» PROBLEM TO SOLVE
Please rewrite all of the records below as a numbered list, leaving out any blank lines.

━━━━━━━━━━

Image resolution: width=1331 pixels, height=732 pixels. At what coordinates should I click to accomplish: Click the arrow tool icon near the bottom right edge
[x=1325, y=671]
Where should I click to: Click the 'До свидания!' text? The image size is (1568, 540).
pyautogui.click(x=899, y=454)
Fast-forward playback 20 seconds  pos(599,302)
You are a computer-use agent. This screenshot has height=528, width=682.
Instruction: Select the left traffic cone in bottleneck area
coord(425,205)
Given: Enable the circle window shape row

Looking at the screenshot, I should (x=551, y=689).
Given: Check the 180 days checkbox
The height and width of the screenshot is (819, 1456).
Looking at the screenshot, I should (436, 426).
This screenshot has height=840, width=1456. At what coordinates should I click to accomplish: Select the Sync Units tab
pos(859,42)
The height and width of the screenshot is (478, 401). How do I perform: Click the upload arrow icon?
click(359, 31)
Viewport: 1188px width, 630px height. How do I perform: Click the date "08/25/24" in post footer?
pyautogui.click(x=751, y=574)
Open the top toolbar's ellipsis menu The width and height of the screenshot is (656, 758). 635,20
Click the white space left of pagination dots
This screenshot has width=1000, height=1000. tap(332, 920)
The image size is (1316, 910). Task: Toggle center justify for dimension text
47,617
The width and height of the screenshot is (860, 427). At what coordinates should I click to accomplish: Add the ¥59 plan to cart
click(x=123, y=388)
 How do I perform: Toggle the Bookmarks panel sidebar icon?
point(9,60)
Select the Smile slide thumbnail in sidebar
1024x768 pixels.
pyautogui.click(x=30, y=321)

━━━━━━━━━━

» THE SOLUTION
1. Image resolution: width=1331 pixels, height=732 pixels. At what coordinates should I click to accomplish: Click the arrow tool icon near the bottom right edge
2. [x=1325, y=671]
3. Where should I click to: Click the 'До свидания!' text? The image size is (1568, 540).
4. pyautogui.click(x=899, y=454)
5. Fast-forward playback 20 seconds  pos(599,302)
6. You are a computer-use agent. This screenshot has height=528, width=682.
7. Instruction: Select the left traffic cone in bottleneck area
8. coord(425,205)
9. Given: Enable the circle window shape row
10. Looking at the screenshot, I should (x=551, y=689).
11. Given: Check the 180 days checkbox
12. The height and width of the screenshot is (819, 1456).
13. Looking at the screenshot, I should (436, 426).
14. This screenshot has height=840, width=1456. At what coordinates should I click to accomplish: Select the Sync Units tab
15. pos(859,42)
16. The height and width of the screenshot is (478, 401). How do I perform: Click the upload arrow icon?
17. click(359, 31)
18. Viewport: 1188px width, 630px height. How do I perform: Click the date "08/25/24" in post footer?
19. pyautogui.click(x=751, y=574)
20. Open the top toolbar's ellipsis menu The width and height of the screenshot is (656, 758). 635,20
21. Click the white space left of pagination dots
22. This screenshot has width=1000, height=1000. tap(332, 920)
23. The image size is (1316, 910). Task: Toggle center justify for dimension text
24. 47,617
25. The width and height of the screenshot is (860, 427). At what coordinates should I click to accomplish: Add the ¥59 plan to cart
26. click(x=123, y=388)
27.  How do I perform: Toggle the Bookmarks panel sidebar icon?
28. point(9,60)
29. Select the Smile slide thumbnail in sidebar
30. 1024x768 pixels.
31. pyautogui.click(x=30, y=321)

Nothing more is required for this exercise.